REQUIRED ACTION » Show every line of the data that contains the string "agent".
*** Block opens ***
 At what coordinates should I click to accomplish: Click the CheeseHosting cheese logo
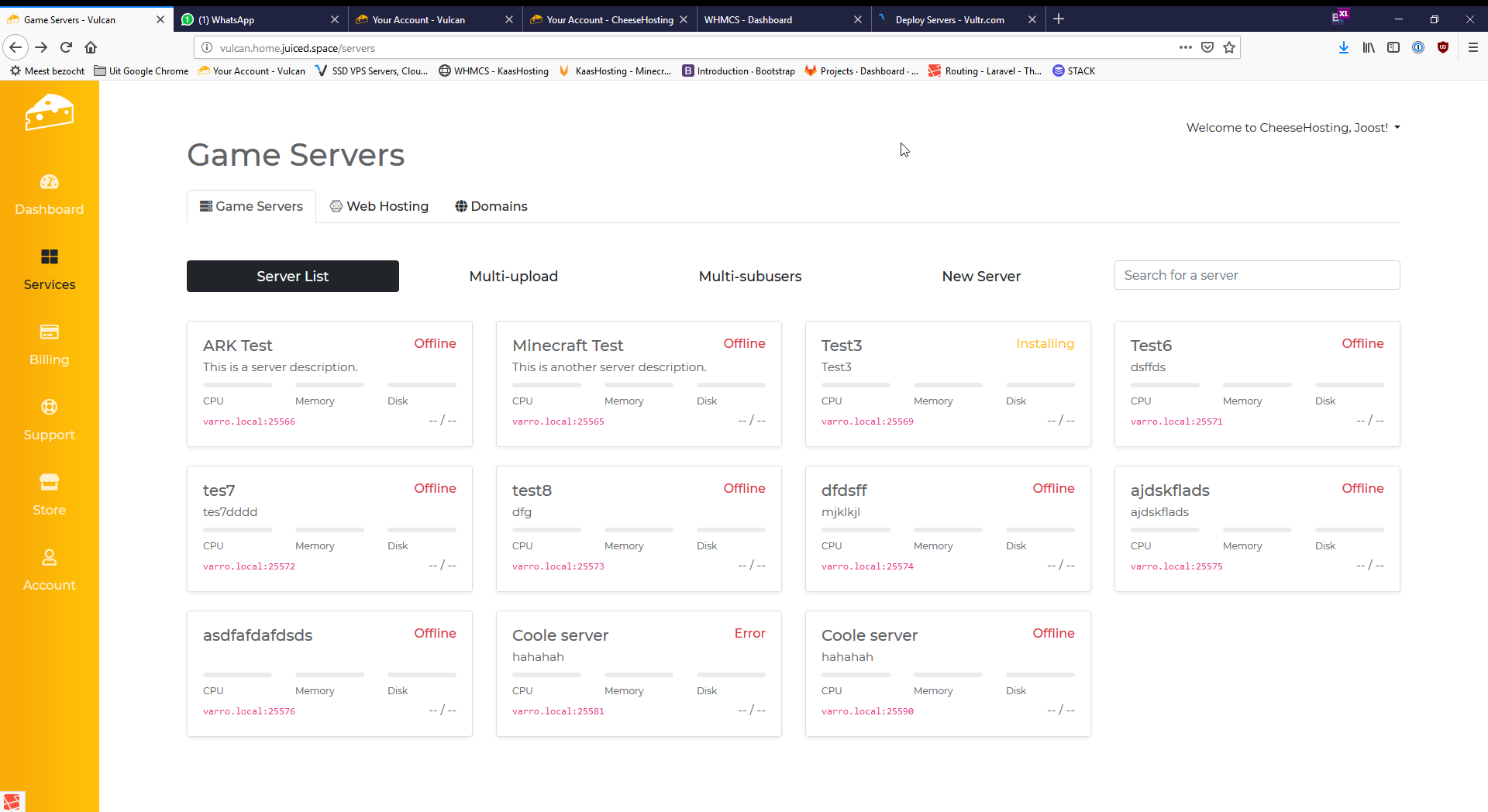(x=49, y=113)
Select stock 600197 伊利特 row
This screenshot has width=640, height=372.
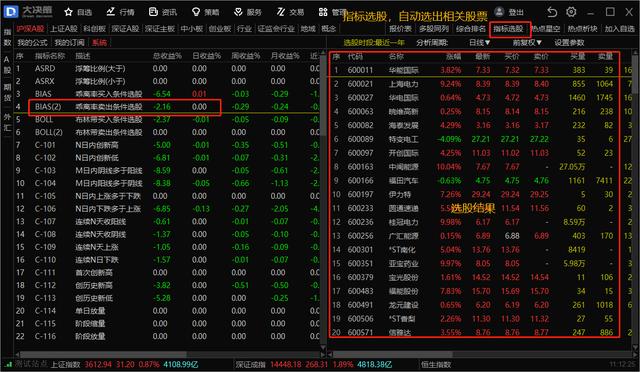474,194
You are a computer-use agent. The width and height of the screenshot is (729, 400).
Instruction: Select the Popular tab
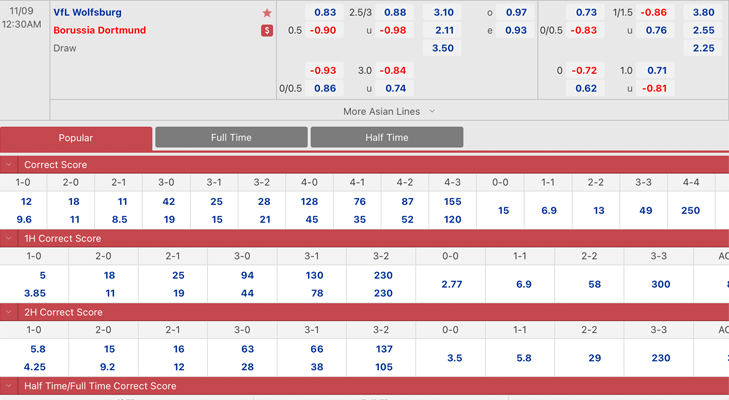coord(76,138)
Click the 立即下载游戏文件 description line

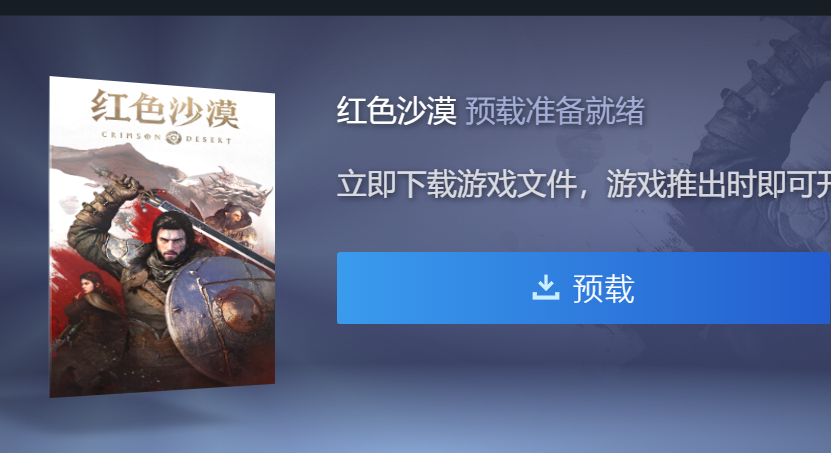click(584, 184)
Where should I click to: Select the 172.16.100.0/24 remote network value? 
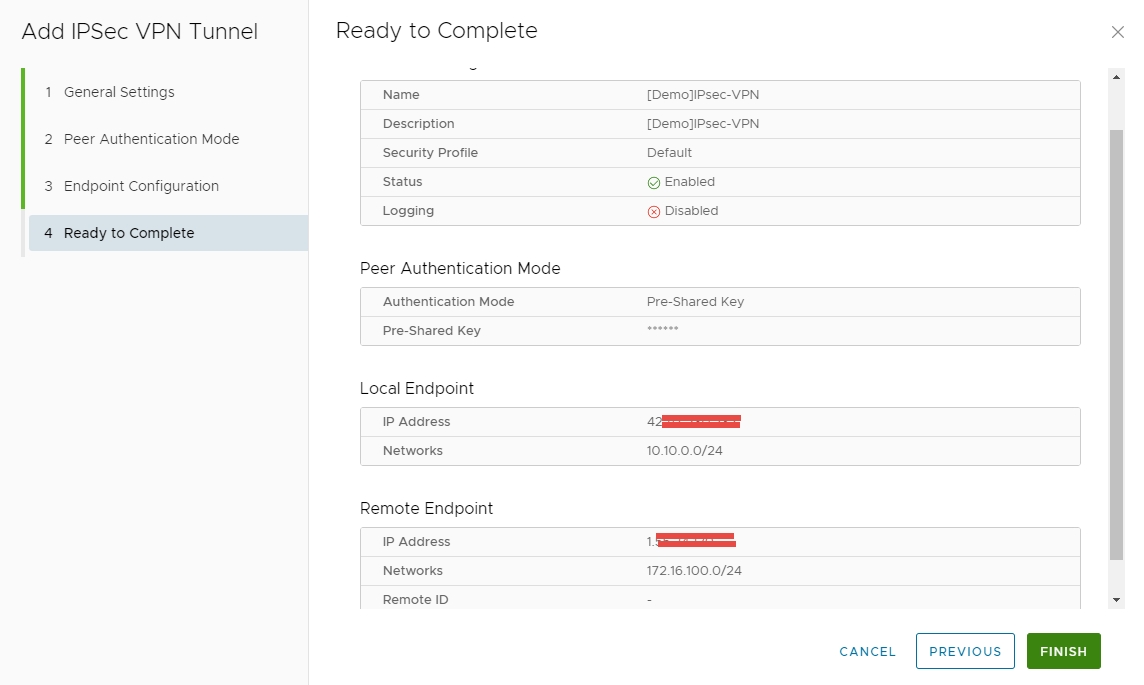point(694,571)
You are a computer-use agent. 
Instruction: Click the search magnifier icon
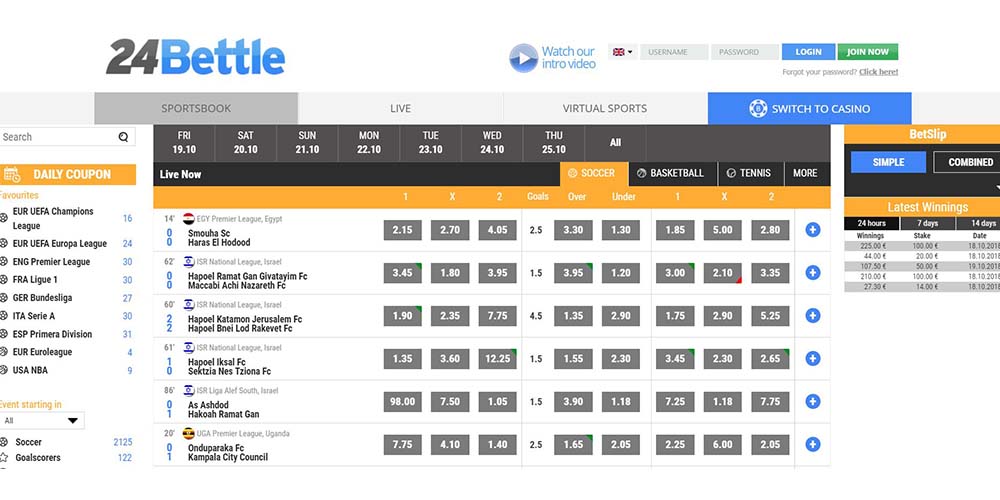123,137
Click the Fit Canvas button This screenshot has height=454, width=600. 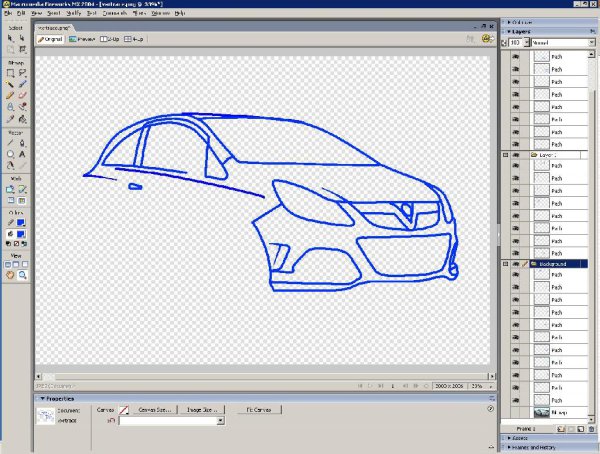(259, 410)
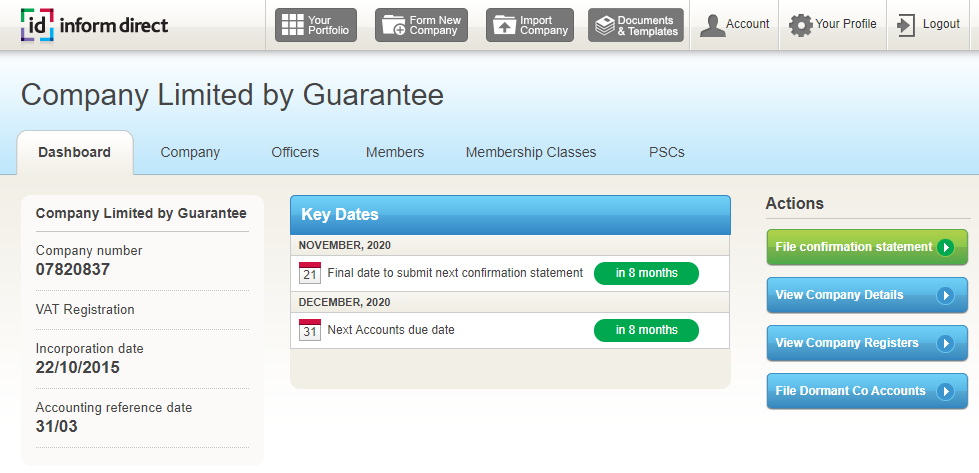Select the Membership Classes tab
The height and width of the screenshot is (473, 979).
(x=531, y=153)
*** Block closes ***
TASK SOLUTION »
You are a computer-use agent. The width and height of the screenshot is (729, 400).
You are a computer-use agent. 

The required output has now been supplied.